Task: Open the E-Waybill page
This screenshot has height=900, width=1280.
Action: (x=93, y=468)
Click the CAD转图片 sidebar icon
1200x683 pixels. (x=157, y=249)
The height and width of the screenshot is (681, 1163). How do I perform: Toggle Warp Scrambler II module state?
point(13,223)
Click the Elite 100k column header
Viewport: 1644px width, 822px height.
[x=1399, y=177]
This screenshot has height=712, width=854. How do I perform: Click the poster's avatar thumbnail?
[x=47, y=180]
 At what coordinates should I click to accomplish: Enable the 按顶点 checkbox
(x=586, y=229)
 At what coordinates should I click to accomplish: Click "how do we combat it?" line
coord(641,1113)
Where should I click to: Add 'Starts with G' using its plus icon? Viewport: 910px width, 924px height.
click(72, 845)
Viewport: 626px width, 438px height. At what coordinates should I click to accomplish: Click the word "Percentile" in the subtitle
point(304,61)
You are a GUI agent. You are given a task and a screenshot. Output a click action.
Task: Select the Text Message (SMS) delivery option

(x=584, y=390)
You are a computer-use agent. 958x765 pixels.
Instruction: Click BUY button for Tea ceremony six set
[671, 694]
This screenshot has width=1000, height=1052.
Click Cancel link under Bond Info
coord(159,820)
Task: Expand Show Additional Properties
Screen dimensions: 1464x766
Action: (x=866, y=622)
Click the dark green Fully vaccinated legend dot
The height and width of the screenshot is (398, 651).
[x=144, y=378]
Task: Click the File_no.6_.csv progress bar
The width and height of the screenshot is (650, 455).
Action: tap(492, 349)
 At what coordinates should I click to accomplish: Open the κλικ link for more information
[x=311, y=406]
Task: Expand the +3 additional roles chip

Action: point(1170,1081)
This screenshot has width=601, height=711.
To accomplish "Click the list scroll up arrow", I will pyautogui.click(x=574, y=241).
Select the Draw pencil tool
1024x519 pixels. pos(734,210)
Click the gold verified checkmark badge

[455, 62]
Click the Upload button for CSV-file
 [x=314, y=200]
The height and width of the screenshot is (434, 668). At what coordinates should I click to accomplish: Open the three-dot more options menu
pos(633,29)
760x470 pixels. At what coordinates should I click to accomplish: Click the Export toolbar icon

* * * * *

* **EXERCISE INSTRUCTIONS**
The answer is to be a bare number, showing how many lines of the records contain "agent".

* **OUTPUT OF THE TASK**
2